• Quoted passage
We’ve hired our opening team of dinner servers (who will greet guests from the lovely new reception desk pictured here, which was built & photographed by Ry); two bright, thoughtful, and passionate people with whom we are thrilled to work. One makes films, plays drums, and makes — or so we hear– a mean grilled cheese sandwich. The other takes photographs, reads faster than superman can fly, and bakes like a fiend. We’ve also hired our third cook, a recovering software programmer (he likes hydrocolloids better than code now, we’re lucky to have him!) who’s also moonlighted as a woodworker and musician in the last few years. All of them have been superheroes, working hard on site and engaging with our dreams for Journeyman fully. Most of our non-construction time in the last few weeks has focused on getting ourselves and our employees trained and prepared for opening, when we welcome our first diners and cook our first dinners.
Together, we’ve spent time discussing our menu design, our food sources, our beverage philosophy, the theories of social interaction and community that shape our service model, and the details of legal policy and safety regulations. We’ve also spent time eating out at fine dining establishments, tasting wine and beer, sipping our way through the tea & coffee list, playing with food science, and practicing details of hospitality like carrying plates and pouring drinks.

• Exercise brief
Continue the update on the Journeyman restaurant team's preparations for opening from the point where it stops.

• Data section
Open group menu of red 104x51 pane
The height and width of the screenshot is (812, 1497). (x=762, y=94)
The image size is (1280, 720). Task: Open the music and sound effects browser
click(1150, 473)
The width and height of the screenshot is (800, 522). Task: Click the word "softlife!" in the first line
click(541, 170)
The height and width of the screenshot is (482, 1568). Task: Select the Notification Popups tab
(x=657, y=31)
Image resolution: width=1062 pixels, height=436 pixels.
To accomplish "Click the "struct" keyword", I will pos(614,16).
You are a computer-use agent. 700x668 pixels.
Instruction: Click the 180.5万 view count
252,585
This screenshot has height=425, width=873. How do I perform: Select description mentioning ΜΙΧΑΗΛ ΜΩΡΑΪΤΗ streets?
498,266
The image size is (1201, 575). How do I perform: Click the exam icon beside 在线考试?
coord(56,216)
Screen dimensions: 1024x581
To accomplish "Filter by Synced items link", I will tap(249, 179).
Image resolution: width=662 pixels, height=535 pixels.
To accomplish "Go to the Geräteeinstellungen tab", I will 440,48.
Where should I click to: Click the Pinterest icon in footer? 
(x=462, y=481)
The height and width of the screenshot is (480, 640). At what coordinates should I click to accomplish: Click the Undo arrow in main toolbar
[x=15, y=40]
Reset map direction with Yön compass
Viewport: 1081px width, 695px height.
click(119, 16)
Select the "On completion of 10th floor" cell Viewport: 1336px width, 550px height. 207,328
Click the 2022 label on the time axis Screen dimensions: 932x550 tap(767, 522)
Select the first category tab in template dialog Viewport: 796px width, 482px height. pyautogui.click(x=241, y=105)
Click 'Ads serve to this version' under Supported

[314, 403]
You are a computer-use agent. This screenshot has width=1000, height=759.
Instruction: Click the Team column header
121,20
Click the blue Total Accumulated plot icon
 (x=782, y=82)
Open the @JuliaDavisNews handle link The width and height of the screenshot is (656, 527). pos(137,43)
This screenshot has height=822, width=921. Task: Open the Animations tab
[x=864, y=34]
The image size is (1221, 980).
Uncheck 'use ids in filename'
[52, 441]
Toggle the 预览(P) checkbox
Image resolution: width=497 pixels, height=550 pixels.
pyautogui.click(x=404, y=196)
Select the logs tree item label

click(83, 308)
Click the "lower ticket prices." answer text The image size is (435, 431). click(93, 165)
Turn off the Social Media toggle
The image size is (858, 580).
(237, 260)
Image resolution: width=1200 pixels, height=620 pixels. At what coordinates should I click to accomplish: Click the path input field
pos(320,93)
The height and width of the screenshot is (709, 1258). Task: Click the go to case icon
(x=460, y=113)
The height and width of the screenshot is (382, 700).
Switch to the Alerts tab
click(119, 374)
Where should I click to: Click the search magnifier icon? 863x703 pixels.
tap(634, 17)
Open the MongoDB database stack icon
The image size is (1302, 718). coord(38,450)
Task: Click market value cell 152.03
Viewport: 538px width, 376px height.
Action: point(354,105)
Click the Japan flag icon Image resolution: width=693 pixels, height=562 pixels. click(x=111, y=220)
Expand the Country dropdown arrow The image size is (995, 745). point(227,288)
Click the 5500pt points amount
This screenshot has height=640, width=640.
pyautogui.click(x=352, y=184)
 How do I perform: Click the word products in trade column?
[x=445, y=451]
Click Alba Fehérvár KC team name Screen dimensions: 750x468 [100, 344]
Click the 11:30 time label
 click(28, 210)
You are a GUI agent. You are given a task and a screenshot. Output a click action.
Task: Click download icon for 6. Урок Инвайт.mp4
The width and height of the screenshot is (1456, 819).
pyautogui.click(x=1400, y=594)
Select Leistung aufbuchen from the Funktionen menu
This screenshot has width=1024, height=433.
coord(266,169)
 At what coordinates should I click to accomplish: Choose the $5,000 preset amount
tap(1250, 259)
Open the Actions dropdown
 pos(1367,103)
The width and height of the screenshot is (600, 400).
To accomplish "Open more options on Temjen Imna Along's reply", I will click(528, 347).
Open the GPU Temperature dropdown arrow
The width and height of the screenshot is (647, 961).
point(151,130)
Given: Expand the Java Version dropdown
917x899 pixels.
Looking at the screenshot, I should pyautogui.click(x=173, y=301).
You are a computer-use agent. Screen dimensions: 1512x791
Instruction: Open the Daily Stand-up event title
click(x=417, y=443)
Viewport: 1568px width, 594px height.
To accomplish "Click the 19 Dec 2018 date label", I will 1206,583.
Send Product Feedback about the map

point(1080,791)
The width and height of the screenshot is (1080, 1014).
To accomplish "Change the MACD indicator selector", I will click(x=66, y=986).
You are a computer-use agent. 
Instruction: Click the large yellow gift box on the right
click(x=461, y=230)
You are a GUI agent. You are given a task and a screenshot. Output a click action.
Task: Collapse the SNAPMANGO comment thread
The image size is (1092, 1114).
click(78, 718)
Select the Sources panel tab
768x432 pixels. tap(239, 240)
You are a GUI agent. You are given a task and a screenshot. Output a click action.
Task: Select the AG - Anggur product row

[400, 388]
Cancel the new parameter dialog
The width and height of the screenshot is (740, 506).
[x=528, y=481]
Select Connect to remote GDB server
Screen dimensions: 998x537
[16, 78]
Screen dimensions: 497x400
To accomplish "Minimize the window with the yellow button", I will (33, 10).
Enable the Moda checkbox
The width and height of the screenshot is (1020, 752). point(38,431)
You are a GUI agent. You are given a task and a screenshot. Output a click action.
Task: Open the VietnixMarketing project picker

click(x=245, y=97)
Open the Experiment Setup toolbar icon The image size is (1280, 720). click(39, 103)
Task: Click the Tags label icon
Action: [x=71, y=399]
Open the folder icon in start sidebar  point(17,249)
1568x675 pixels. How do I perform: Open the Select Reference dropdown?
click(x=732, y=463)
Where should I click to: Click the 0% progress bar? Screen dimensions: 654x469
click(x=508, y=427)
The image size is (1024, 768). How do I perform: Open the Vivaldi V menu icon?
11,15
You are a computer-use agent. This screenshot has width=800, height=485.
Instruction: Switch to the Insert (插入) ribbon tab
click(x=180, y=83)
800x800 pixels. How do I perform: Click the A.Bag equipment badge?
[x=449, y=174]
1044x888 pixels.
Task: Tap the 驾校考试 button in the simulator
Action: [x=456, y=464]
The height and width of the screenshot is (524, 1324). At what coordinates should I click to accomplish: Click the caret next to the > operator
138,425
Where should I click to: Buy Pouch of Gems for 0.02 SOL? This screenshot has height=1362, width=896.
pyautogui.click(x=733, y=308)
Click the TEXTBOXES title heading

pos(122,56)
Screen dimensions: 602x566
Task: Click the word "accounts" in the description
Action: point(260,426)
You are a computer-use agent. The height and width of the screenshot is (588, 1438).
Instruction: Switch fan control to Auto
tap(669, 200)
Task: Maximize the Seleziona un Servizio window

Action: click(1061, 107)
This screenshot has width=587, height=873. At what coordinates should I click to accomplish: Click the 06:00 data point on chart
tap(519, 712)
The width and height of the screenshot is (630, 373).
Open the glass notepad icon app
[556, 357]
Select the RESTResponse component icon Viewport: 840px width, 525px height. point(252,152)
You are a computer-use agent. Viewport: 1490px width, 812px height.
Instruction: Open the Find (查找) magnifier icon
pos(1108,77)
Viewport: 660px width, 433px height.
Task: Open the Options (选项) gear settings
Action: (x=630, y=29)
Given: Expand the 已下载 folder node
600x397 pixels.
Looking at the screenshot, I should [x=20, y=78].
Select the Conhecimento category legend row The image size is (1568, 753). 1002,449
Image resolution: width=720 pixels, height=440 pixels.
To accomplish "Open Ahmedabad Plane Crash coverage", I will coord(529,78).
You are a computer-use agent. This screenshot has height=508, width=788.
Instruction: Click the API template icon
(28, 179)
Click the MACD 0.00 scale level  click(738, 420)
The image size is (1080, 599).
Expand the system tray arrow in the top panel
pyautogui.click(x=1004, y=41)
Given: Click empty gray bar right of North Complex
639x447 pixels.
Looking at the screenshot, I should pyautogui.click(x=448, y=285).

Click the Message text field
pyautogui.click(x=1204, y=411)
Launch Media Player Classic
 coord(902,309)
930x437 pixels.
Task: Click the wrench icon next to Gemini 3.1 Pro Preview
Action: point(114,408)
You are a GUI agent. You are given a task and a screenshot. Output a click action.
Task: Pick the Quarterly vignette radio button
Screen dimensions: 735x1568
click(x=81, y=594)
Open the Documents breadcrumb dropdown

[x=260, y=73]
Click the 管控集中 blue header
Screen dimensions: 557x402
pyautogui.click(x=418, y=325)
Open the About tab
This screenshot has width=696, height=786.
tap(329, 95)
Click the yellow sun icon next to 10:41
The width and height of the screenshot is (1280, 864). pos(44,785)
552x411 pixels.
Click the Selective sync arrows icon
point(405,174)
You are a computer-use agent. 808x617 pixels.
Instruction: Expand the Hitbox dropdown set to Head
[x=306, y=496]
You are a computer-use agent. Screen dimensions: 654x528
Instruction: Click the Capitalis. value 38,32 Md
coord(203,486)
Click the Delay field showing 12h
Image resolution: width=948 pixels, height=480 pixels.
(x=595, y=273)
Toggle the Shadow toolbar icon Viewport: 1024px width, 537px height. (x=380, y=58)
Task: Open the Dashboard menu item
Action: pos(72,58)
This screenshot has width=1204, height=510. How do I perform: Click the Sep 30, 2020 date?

• Result of the exercise
The team training has been a satisfying process, full of good tastes and good people, and it’s reminded us that opening a restaurant isn’t all tile grout, paperwork, and painter’s tape. Opening a restaurant is still certainly about the administrative details, the location and design, and the comestibles and service, but it’s also about creating a home-away-from-home for guests and staff both. Especially as we creep ever closer to opening our door to the public, we realize that we are forging a place that will hopefully serve joy and contentment along with the meals.